■ Task ■
The first line of the data below and every line after it, through the one with "Zaregistrovať sa (835, 15)", must be transcribed without change.

(Stored items)
-*-

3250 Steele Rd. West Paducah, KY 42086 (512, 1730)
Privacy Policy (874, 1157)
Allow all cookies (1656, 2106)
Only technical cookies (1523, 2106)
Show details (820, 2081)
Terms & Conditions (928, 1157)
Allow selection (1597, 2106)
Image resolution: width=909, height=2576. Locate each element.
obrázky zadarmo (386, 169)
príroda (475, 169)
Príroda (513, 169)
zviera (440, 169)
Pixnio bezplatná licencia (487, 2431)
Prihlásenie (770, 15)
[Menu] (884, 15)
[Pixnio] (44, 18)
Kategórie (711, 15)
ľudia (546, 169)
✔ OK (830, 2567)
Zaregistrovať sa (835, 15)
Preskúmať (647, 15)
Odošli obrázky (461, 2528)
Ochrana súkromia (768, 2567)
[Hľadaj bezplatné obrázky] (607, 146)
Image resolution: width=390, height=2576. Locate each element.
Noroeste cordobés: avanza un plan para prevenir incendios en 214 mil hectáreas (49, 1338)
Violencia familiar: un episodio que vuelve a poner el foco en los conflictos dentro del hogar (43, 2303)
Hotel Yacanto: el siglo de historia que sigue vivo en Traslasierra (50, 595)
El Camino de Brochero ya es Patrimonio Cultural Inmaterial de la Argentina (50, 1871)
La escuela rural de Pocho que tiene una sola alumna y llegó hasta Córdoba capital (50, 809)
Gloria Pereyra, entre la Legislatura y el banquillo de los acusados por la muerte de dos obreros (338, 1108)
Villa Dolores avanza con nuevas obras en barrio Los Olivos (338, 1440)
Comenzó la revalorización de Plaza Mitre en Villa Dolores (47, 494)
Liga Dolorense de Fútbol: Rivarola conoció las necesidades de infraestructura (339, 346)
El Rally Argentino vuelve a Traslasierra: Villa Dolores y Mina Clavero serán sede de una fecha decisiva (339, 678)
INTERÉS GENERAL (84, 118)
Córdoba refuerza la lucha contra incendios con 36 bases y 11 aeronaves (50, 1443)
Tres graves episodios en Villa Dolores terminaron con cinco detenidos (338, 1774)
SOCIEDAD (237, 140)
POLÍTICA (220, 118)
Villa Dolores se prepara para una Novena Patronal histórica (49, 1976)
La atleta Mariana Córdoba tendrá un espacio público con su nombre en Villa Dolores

-*-

■ Answer section ■
3250 Steele Rd. West Paducah, KY 42086 (512, 1730)
Privacy Policy (874, 1157)
Allow all cookies (1656, 2106)
Only technical cookies (1523, 2106)
Show details (820, 2081)
Terms & Conditions (928, 1157)
Allow selection (1597, 2106)
Image resolution: width=909, height=2576. Locate each element.
obrázky zadarmo (386, 169)
príroda (475, 169)
Príroda (513, 169)
zviera (440, 169)
Pixnio bezplatná licencia (487, 2431)
Prihlásenie (770, 15)
[Menu] (884, 15)
[Pixnio] (44, 18)
Kategórie (711, 15)
ľudia (546, 169)
✔ OK (830, 2567)
Zaregistrovať sa (835, 15)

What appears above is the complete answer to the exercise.